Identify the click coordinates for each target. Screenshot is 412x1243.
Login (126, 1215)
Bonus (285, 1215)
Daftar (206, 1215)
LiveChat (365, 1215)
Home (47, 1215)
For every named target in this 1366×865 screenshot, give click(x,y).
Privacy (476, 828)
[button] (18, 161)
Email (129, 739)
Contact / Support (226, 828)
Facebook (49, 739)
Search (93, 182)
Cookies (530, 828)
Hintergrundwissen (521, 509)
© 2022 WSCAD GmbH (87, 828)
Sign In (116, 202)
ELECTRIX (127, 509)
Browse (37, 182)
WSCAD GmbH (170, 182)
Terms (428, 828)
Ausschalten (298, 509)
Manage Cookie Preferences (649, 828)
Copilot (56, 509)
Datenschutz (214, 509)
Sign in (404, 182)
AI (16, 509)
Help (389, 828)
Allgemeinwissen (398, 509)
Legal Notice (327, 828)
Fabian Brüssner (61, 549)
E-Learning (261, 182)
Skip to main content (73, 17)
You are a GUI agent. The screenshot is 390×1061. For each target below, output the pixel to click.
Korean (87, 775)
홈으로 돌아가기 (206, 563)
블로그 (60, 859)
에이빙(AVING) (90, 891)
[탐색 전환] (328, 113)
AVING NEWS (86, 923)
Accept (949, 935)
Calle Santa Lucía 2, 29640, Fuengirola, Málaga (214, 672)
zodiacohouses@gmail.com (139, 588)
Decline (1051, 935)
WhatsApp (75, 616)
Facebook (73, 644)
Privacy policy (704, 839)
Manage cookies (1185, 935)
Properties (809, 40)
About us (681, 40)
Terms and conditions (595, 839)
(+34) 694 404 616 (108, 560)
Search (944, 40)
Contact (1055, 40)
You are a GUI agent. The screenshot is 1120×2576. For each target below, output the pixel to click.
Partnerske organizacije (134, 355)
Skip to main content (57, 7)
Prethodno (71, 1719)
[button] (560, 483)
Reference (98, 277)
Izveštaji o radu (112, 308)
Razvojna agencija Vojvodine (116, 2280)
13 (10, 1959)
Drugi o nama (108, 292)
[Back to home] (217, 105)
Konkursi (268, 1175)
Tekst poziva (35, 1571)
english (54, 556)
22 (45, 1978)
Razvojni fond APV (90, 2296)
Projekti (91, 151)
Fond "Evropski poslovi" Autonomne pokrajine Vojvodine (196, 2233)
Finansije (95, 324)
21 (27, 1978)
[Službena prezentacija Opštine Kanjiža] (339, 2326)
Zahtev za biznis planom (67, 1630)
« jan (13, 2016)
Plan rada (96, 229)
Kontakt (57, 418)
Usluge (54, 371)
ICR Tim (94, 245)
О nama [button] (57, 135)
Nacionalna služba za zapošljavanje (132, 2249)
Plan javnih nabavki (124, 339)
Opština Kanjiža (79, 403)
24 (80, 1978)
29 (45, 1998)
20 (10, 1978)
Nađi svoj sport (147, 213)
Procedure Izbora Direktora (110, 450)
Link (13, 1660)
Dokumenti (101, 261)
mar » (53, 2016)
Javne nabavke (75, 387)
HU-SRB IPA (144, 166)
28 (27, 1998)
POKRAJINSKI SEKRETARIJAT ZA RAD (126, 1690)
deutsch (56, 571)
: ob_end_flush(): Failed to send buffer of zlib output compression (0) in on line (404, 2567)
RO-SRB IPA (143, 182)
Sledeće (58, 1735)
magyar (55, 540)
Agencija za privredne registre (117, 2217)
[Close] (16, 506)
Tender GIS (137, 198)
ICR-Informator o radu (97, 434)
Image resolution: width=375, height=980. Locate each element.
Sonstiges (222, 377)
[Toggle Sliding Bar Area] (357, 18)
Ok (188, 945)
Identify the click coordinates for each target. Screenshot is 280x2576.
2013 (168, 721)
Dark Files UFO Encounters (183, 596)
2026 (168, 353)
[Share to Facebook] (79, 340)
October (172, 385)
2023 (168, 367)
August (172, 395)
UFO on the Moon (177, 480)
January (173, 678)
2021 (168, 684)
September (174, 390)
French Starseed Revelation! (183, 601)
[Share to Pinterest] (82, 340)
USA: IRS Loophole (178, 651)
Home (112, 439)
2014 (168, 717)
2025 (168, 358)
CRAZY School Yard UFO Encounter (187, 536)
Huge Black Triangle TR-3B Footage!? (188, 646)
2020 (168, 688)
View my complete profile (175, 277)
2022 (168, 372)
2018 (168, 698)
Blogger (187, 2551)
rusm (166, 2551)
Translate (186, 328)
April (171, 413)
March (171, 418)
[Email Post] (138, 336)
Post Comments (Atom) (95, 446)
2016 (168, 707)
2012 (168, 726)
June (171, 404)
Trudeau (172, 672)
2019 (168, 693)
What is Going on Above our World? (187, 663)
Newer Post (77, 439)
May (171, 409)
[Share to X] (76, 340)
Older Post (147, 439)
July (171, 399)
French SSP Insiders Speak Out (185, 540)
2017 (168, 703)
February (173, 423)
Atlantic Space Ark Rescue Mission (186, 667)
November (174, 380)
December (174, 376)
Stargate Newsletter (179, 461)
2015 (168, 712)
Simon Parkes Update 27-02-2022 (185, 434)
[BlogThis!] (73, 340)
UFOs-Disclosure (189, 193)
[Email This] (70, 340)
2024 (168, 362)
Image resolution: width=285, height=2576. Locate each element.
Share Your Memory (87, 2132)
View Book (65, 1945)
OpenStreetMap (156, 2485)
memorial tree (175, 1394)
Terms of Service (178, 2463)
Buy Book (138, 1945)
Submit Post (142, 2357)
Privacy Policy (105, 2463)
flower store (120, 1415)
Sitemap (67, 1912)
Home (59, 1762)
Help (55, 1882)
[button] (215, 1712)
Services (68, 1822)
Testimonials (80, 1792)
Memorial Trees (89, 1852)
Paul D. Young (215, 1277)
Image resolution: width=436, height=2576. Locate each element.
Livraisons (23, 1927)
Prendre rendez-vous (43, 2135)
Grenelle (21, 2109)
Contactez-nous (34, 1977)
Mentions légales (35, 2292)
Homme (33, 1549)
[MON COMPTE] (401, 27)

#####

● **REQUIRED WORK**: Each line in the listing above from the one containing "You are a GUI agent. The screenshot is 390×1061." through the one containing "Reference (98, 277)" should be repeated exactly, and no other line.

● **RESPONSE BELOW**:
You are a GUI agent. The screenshot is 390×1061. For each target below, output the pixel to click.
Korean (87, 775)
홈으로 돌아가기 (206, 563)
블로그 (60, 859)
에이빙(AVING) (90, 891)
[탐색 전환] (328, 113)
AVING NEWS (86, 923)
Accept (949, 935)
Calle Santa Lucía 2, 29640, Fuengirola, Málaga (214, 672)
zodiacohouses@gmail.com (139, 588)
Decline (1051, 935)
WhatsApp (75, 616)
Facebook (73, 644)
Privacy policy (704, 839)
Manage cookies (1185, 935)
Properties (809, 40)
About us (681, 40)
Terms and conditions (595, 839)
(+34) 694 404 616 (108, 560)
Search (944, 40)
Contact (1055, 40)
You are a GUI agent. The screenshot is 1120×2576. For each target below, output the pixel to click.
Partnerske organizacije (134, 355)
Skip to main content (57, 7)
Prethodno (71, 1719)
[button] (560, 483)
Reference (98, 277)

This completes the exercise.